**TO BE DONE**
Copy out every line of the data below that contains the string "size".

Records from a dataset
··········

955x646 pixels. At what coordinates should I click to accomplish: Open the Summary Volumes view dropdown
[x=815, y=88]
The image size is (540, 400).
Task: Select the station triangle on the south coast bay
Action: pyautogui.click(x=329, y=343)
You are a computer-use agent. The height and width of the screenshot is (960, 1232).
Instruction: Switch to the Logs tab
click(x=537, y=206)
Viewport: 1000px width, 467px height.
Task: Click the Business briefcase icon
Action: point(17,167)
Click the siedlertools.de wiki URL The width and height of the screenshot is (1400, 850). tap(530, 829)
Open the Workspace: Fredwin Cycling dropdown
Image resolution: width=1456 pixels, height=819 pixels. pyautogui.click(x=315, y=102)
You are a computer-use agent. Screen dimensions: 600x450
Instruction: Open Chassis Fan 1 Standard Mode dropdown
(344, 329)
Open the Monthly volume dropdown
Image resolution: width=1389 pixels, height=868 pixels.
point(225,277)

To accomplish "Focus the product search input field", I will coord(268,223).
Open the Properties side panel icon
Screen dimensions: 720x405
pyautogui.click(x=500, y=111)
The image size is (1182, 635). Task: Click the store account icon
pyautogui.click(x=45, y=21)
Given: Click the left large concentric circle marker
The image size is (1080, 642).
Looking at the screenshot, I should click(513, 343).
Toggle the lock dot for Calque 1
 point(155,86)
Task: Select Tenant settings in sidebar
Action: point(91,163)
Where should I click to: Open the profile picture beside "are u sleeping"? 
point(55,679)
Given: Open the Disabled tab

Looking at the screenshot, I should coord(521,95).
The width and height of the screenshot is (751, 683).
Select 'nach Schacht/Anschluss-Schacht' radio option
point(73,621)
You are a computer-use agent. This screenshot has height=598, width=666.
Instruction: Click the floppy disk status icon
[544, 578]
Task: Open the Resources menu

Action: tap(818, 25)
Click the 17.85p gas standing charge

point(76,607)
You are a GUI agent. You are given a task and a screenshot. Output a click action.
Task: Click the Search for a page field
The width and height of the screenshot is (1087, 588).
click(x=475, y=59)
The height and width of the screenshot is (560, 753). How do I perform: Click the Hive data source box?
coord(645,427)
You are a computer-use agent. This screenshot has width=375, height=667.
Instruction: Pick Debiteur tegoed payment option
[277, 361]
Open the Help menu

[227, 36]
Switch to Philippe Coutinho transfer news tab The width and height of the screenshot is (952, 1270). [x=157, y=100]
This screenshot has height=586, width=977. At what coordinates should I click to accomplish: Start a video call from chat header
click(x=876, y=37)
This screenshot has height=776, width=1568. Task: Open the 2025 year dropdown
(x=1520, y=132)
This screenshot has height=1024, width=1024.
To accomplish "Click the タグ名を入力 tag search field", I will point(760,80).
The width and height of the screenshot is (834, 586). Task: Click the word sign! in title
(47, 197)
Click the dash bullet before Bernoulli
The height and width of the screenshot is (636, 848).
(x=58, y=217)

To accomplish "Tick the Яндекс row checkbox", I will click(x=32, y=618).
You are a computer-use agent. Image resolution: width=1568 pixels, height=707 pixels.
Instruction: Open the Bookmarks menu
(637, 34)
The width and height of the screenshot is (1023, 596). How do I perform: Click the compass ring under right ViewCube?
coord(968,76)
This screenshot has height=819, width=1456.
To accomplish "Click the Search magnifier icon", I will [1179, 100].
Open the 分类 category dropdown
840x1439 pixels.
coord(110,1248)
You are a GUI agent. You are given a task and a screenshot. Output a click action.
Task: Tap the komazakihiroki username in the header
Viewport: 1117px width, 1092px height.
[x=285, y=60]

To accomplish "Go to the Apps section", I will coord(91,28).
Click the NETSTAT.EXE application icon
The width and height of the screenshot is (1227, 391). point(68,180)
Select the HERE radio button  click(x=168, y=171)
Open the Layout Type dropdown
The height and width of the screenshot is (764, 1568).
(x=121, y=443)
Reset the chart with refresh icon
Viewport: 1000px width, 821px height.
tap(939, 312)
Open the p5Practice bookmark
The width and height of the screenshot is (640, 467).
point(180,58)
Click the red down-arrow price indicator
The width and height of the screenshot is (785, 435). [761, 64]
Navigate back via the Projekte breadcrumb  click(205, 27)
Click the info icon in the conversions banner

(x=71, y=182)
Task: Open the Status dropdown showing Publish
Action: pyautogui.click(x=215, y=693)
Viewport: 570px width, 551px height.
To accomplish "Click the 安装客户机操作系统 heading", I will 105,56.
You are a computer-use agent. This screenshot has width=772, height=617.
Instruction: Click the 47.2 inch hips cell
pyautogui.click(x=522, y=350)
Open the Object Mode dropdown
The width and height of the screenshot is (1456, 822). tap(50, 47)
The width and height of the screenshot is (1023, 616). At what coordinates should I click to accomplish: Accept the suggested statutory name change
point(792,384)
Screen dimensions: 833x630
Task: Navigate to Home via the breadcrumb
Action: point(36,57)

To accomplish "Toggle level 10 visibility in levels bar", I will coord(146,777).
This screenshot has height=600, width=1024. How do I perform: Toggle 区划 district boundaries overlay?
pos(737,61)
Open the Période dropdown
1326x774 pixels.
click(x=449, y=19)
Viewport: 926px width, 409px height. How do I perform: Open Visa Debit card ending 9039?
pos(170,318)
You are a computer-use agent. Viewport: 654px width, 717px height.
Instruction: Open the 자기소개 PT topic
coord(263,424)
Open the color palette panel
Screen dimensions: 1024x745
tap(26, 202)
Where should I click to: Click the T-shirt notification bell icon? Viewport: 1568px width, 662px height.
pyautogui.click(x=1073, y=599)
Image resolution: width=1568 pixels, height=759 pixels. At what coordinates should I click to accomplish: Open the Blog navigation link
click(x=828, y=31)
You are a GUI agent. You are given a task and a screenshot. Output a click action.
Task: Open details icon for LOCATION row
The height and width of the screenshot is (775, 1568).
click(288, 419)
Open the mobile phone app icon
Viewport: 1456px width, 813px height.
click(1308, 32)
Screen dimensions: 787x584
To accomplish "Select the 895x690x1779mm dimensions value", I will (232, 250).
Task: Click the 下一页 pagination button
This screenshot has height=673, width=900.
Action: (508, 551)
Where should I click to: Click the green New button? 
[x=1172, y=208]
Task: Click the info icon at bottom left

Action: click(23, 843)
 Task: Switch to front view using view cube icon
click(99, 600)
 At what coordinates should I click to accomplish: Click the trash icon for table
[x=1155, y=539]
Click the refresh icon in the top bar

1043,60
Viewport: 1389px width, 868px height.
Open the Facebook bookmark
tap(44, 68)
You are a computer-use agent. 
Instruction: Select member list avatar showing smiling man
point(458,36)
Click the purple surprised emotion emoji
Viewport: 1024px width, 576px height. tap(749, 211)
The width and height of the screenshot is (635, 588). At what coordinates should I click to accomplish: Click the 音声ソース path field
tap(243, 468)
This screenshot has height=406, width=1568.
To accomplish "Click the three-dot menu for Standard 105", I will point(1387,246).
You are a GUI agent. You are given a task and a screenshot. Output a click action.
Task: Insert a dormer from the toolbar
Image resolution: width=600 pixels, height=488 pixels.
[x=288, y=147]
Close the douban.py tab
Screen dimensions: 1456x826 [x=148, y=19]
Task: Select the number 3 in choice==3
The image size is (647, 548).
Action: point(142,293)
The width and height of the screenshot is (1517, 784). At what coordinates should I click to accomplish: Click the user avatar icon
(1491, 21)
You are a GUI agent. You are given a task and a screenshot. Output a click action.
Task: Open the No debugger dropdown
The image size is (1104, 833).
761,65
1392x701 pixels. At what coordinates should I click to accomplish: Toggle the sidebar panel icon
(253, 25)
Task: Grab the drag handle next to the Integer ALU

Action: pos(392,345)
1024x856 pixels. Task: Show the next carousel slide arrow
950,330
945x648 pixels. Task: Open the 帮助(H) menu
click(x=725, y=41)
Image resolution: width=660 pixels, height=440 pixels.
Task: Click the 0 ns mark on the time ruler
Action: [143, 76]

··········

**THE ANSWER**
The image size is (540, 400).
The image size is (1182, 635). Task: Click the store account icon
The image size is (1080, 642).
The image size is (647, 548).
The image size is (1104, 833).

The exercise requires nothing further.